2機には計8人が搭乗しており、このうち1人が救助されたが、死亡が確認された。自衛隊は艦艇やヘリ、航空機を多数投入し、海上保安庁の応援も得て残る7人の捜索を続ける。

海自によると、行方不明になっているのは長崎県の大村航空基地に所属する機体(機長・松田拓也3等海佐)と、徳島県の小松島航空基地所属のもう1機(機長・板村一輝3佐)。ともに4人乗りで、機長の他に副機長とレーダーやソナーを操作する航空士2人ずつが搭乗していた。海自は死亡が確認された1人の身元特定を進める。

20日午後10時38分に松田機長のヘリと連絡が取れなくなり、同39分に緊急信号を受信。午後11時4分には板村機長の機体の不明も判明した。ソナーで潜水艦を探知する夜間訓練を実施中で、レーダー記録などから両機が近接して飛行していたことを確認。フライトレコーダーはすぐ近い海域で発見され、海自は2機が空中で衝突して墜落した可能性が高いと判断した。他にローターブレードなど機体の一部や乗員用のヘルメット数個が見つかったという。

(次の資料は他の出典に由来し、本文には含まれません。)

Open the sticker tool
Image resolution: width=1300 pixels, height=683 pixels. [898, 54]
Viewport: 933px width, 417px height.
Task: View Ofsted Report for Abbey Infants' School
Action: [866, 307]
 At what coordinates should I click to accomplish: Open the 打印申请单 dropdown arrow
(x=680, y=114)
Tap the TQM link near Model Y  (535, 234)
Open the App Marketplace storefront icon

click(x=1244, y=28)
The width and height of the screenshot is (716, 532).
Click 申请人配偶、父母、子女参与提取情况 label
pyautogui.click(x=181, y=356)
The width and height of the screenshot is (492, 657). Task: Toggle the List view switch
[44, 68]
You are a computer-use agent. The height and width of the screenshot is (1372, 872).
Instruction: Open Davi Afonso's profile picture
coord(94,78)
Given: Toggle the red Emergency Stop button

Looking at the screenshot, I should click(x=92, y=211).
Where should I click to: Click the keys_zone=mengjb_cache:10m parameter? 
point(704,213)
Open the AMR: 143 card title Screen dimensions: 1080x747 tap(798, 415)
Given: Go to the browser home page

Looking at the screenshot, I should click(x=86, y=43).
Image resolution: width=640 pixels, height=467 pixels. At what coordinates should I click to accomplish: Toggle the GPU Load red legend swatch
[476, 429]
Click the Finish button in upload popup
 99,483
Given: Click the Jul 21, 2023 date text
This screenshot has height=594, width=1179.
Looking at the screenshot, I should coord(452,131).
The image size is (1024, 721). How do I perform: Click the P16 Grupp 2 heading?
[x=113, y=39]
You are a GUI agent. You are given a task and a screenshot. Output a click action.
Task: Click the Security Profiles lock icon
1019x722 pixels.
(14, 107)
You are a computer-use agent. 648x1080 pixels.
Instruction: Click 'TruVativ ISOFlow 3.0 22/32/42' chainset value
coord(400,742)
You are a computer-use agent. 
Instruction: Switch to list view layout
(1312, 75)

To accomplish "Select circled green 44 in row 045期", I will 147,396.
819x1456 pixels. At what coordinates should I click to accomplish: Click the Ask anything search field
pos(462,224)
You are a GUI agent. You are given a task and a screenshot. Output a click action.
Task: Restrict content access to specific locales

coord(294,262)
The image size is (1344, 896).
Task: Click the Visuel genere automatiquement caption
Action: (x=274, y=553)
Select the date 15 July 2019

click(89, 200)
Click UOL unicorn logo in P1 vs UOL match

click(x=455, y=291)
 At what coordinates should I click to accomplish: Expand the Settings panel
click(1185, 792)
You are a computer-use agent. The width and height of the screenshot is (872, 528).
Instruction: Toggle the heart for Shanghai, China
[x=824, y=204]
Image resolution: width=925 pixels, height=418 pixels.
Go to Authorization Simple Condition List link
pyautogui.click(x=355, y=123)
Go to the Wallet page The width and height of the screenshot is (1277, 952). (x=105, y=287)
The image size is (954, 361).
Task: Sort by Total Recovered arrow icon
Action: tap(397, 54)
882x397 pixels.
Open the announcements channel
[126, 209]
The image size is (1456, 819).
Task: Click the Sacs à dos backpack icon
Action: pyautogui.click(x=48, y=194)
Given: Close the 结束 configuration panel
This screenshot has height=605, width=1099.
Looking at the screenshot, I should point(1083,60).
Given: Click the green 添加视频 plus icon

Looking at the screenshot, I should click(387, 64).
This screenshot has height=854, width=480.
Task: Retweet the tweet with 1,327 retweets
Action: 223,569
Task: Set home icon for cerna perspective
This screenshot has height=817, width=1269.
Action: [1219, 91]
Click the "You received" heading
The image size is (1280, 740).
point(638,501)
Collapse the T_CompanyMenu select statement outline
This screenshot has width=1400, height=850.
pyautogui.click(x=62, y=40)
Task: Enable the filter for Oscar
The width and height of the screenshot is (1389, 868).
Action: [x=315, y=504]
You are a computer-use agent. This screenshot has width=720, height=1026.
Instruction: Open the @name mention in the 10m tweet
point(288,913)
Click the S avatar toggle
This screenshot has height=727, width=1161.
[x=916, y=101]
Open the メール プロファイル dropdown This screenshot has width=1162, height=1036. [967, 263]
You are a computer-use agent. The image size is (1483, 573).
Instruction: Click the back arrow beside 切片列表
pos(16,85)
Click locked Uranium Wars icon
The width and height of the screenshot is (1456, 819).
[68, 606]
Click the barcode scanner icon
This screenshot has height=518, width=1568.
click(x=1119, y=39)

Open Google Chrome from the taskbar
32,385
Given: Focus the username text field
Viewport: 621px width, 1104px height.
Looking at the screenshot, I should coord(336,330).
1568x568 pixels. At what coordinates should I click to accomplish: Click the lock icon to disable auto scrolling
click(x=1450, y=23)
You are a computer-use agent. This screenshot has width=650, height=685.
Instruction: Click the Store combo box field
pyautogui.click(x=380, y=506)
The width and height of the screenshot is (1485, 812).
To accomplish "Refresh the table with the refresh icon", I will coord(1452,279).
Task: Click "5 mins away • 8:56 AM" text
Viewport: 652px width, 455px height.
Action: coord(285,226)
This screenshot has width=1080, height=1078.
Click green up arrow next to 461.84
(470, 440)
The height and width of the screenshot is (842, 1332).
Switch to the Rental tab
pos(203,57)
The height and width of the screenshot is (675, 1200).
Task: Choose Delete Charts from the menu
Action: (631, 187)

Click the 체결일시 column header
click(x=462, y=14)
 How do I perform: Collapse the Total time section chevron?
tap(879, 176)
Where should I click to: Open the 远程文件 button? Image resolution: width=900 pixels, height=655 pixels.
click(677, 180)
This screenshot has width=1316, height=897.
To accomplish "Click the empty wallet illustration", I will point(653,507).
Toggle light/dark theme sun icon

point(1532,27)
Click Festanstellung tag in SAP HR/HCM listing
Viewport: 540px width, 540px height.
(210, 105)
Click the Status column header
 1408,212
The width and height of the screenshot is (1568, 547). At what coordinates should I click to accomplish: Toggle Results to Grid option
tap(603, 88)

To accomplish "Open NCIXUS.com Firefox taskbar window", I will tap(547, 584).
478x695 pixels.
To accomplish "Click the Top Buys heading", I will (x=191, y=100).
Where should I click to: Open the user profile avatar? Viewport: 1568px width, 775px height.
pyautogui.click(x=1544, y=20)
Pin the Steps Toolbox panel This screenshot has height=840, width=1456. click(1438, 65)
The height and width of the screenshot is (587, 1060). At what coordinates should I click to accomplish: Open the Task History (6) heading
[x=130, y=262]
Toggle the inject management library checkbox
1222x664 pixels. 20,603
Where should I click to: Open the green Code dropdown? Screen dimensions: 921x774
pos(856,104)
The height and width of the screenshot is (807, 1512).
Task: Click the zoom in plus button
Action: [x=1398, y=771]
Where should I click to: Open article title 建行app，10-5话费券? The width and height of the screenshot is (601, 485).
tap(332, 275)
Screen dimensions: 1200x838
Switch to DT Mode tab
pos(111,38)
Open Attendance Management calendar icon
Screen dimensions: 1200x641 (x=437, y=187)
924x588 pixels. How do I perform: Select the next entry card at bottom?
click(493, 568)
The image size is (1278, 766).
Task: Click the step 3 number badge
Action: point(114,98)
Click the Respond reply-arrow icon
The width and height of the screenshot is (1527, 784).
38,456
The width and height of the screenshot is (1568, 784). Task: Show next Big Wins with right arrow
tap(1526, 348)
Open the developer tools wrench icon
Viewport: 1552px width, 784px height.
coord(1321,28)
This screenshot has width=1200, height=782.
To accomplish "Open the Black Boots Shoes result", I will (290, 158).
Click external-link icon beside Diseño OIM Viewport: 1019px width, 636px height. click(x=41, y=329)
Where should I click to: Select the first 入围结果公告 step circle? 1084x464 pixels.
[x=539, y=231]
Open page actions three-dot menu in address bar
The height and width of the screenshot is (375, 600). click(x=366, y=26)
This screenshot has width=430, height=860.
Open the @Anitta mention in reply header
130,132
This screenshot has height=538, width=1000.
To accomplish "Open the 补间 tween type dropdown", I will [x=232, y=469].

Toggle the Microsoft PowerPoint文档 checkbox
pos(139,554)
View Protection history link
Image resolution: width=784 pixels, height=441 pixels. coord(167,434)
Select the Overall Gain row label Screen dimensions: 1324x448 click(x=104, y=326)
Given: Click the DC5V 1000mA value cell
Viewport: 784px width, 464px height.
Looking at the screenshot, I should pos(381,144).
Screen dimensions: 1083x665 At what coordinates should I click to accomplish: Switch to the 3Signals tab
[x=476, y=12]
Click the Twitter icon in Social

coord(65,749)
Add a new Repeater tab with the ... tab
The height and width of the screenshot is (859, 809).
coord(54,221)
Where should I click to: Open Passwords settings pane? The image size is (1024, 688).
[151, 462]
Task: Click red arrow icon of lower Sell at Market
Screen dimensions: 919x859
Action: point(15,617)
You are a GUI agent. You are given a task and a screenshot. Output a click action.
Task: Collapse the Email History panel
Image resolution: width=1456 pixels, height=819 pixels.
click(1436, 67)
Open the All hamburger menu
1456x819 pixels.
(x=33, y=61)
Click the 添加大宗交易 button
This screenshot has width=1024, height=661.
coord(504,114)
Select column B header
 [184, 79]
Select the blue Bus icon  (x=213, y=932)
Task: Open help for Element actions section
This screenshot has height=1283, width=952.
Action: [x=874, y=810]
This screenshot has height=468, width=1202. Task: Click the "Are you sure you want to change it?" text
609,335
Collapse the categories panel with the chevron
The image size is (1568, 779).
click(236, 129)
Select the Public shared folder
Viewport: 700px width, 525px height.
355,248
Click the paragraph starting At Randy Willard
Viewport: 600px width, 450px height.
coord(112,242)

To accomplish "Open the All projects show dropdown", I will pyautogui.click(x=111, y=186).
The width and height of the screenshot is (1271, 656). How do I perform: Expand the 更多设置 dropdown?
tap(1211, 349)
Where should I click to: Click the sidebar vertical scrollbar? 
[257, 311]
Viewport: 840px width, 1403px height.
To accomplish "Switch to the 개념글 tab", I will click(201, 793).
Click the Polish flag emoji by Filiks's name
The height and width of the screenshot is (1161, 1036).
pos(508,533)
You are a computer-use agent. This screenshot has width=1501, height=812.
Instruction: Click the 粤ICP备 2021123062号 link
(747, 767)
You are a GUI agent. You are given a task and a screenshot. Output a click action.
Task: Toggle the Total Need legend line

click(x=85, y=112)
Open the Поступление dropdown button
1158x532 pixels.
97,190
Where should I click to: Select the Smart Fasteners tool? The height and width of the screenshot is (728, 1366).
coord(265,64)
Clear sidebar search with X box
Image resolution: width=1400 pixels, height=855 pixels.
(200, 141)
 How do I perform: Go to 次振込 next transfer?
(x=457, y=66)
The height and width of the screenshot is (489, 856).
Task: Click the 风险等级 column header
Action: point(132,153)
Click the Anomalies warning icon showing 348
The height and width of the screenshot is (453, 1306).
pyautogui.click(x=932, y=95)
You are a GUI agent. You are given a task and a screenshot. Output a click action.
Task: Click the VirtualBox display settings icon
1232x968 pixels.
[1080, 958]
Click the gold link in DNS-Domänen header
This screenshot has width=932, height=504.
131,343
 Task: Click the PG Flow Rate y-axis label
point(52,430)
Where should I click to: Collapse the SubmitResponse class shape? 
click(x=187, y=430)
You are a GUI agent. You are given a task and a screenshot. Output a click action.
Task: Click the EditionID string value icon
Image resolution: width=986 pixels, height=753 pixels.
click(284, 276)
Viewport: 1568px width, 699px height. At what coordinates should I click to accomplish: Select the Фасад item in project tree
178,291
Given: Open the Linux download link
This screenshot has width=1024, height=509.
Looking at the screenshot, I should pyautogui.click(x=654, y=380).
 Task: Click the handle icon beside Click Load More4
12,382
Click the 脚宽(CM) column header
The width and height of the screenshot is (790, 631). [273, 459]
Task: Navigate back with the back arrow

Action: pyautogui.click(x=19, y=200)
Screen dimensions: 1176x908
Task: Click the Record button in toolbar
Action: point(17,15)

海自は同じ訓練に参加した別のヘリから状況を聞き取るとともに、回収したフライトレコーダーを海自内の解析機関に運んで詳しい分析を急ぐ。約80機保有する同系統のヘリについては当面の間、訓練飛行を停止する。

現場付近の当時の天候は晴れで、視界や風速に問題はなく、機体の異常も確認されていないという。現場海域は水深約5500メートルあり、機体の捜索や回収は難航が予想される。

海自制服組トップの酒井良海上幕僚長は21日午後、臨時記者会見を開き、事故について謝罪。「夜間の難しい訓練ではあるが、安全対策が取られていれば事故は防げたはずだ。しっかりと検証したい」と話した。